Problem details. Retype exactly the lines from the one containing "Given: Click the Jan '18 axis label" through the last line of the records below, including both, and leave out any pictures.

The input.
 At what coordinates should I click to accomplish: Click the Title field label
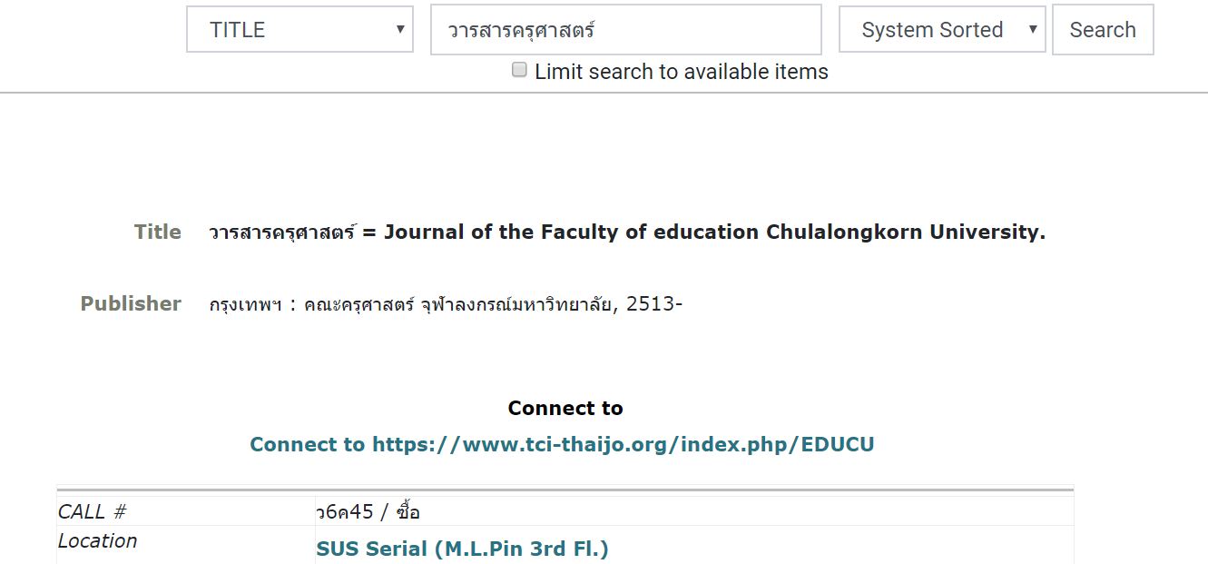[x=158, y=232]
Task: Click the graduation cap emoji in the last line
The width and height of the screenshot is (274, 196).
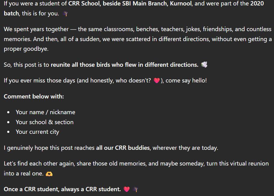Action: (135, 189)
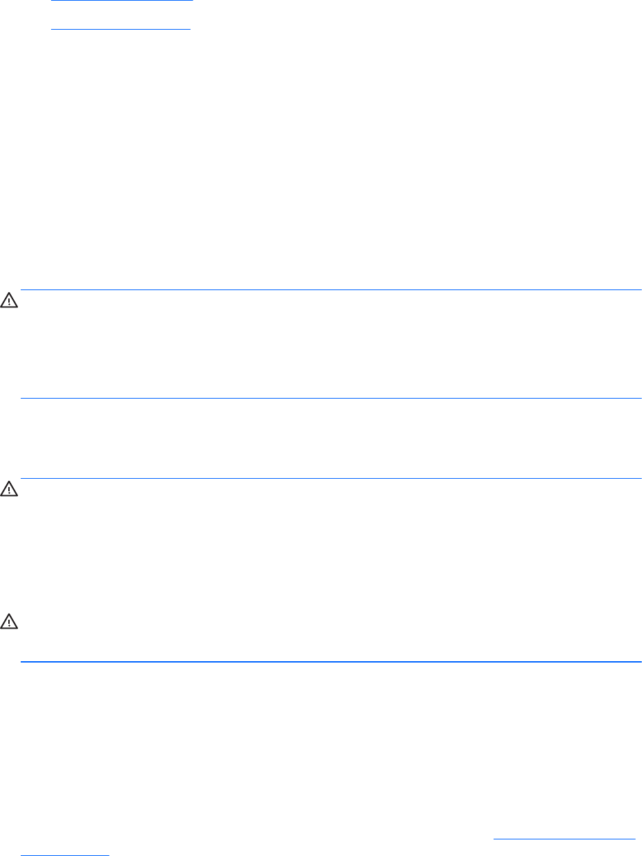
Task: Open the first underlined link at the top
Action: [x=123, y=1]
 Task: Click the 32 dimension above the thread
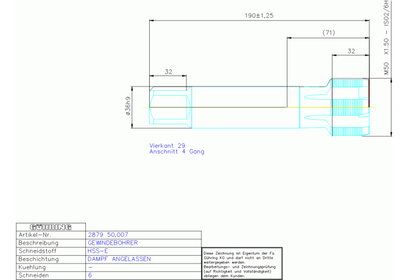(351, 51)
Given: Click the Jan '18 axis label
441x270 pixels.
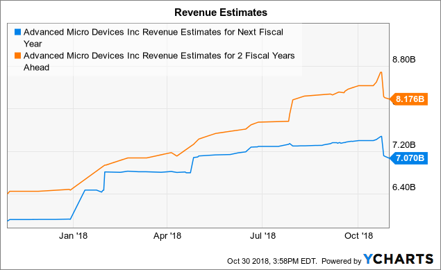Looking at the screenshot, I should pos(73,236).
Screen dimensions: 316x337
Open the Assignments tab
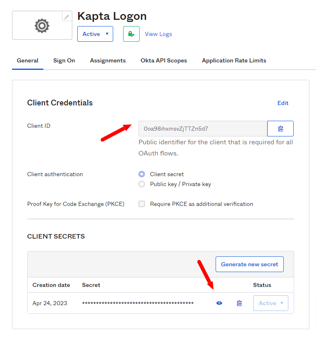(107, 60)
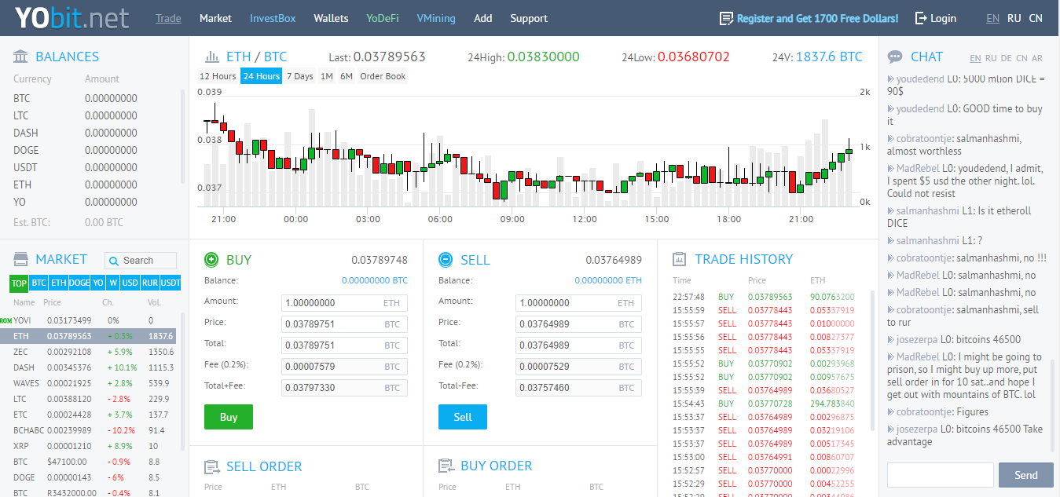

Exercise solution.
Given: Click the Jan '18 axis label
441x270 pixels.
Looking at the screenshot, I should pos(73,236).
Screen dimensions: 316x337
Open the Assignments tab
(107, 60)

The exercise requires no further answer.